Faisant écho à cette intrigue fragmentaire, l’un des moments les plus amusants de ce spectacle est l’étrange et sympathique « dialogue » entre une tête d’éléphant rose, un personnage type « Monsieur-Madame » et une goutte d’eau. Les trois personnages s’interrogent, dans la langue de Shakespeare, sur leur place au sein de ce vaste fleuve désorganisé qu’est la représentation, un peu comme s’ils montraient le désarroi des spectateurs. Pauvres enfants perdus dans un univers technique et adulte, ils essaient de trouver un point d’accroche dans le flux techno-lumineux. Le « colinguisme », qui traverse tout le spectacle (la plupart du temps en anglais), peut être compris comme symptomatique d’un milieu musical divisé. Sur la scène internationale, l’Anglais semble être la langue de référence standard. Les deux metteurs en scène, venus de Suisse alémanique, incarnent un étrange mélange d’influences entre l’Anglais, le Français et l’Allemand et les mettent aussi à profit dans ce spectacle en croisant les langues et les musiques.

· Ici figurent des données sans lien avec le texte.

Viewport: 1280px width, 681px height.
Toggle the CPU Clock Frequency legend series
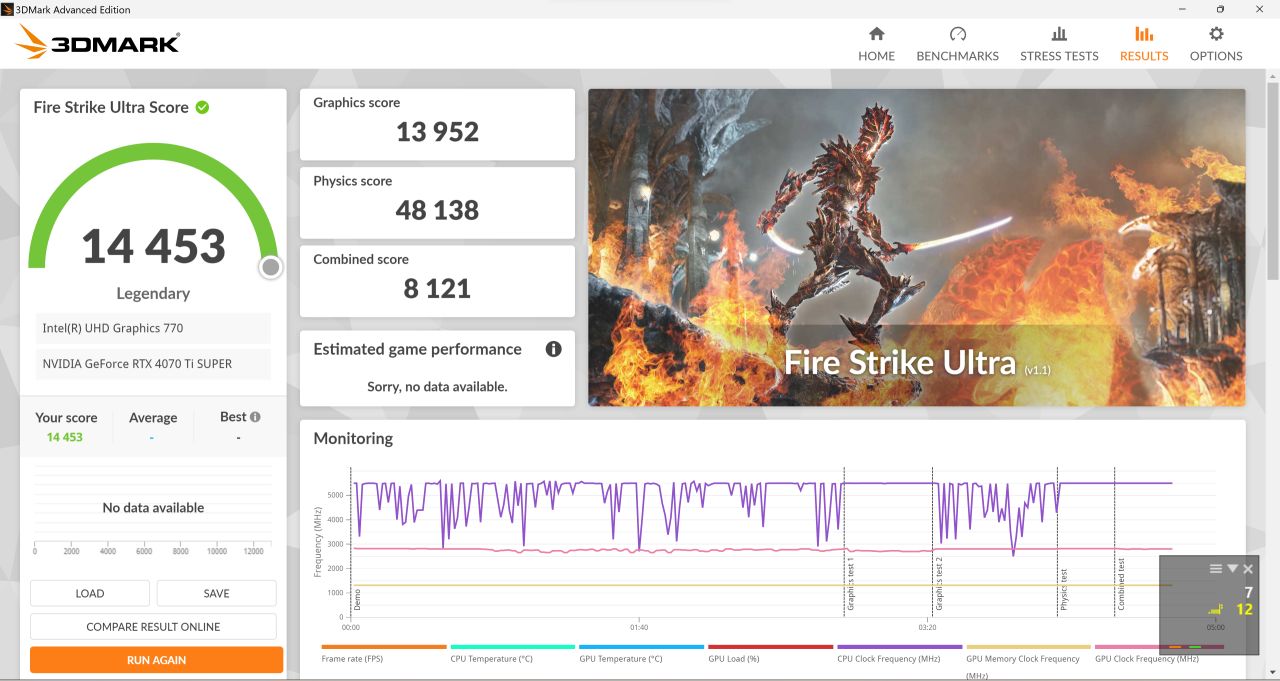pos(899,653)
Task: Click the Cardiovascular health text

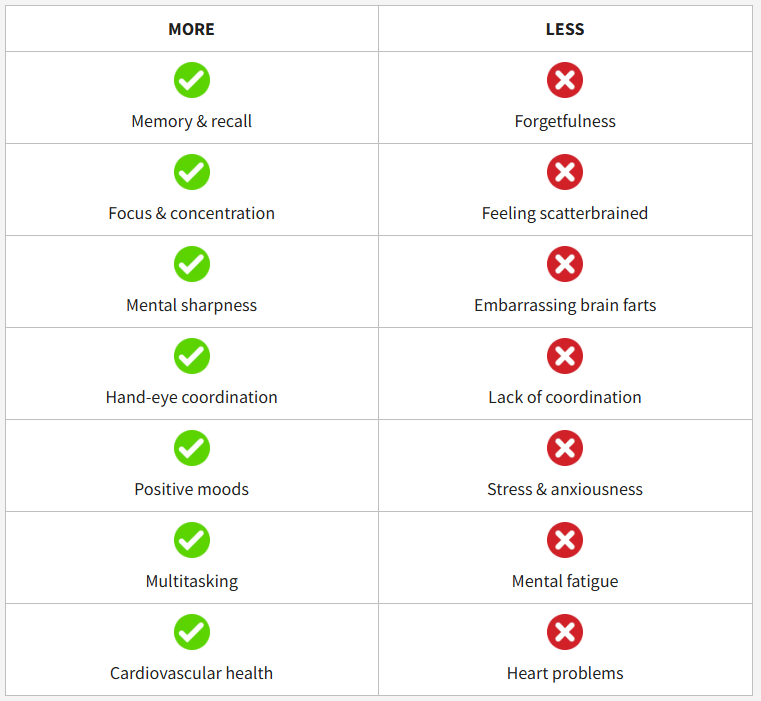Action: coord(191,673)
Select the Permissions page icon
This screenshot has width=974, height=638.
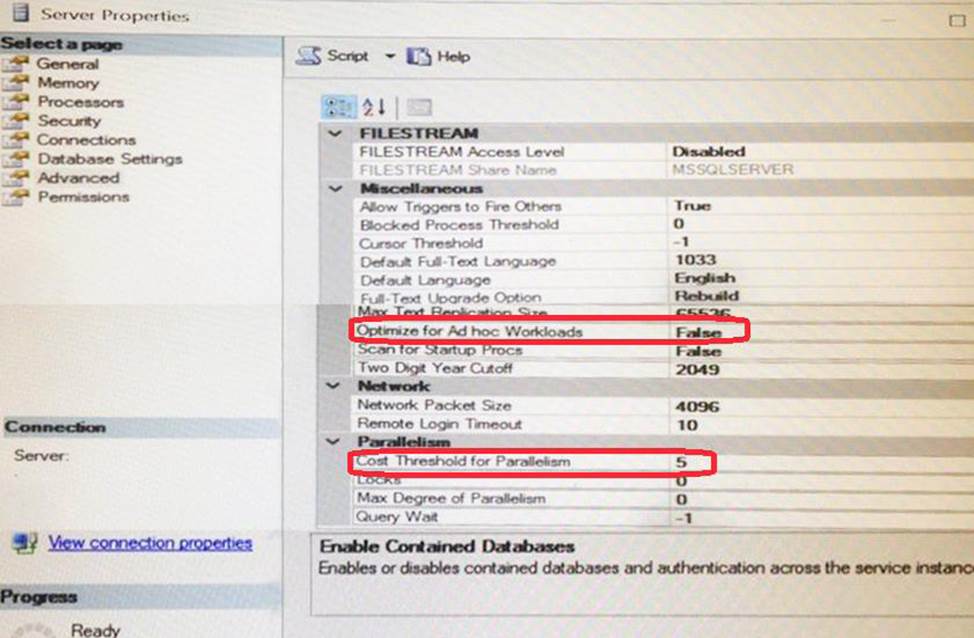click(x=16, y=197)
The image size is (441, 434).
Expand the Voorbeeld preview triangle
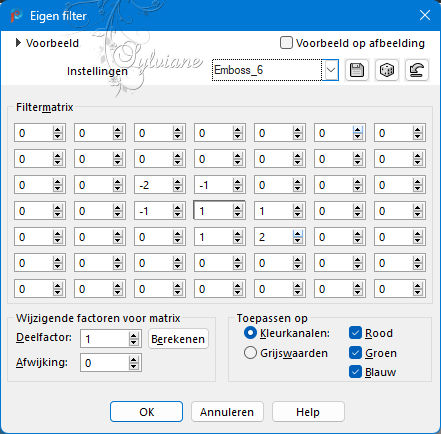click(19, 43)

L’affrontement entre la mise en forme rationnelle et la singularité créatrice d’une part, l’instinct originaire et le débordement de l’autre a quelque chose de nietzschéen. Entre les pulsions esthétiques apollinienne et dionysiaque de ce clash des géants, au-delà des deux visions musicales, ce sont des idéologies qui s’opposent. « A l’ère de sa reproductibilité technique », la musique doit s’interroger sur ses propres fondements et sa manière d’être : peut-on tout mixer ? Peut-on tout reproduire ? Que puis-je écouter ? Sans prétendre trancher entre l’un ou l’autre pôle, Clash of gods sollicite, comme le font rarement les spectacles, les capacités sensorielles des spectateurs et leur créativité face à une intrigue éclatée. Sans ligne narrative claire, le spectacle joue sur cette pléthore d’effets sonores et lumineux pour inviter le public à se laisser emporter dans le tourbillon.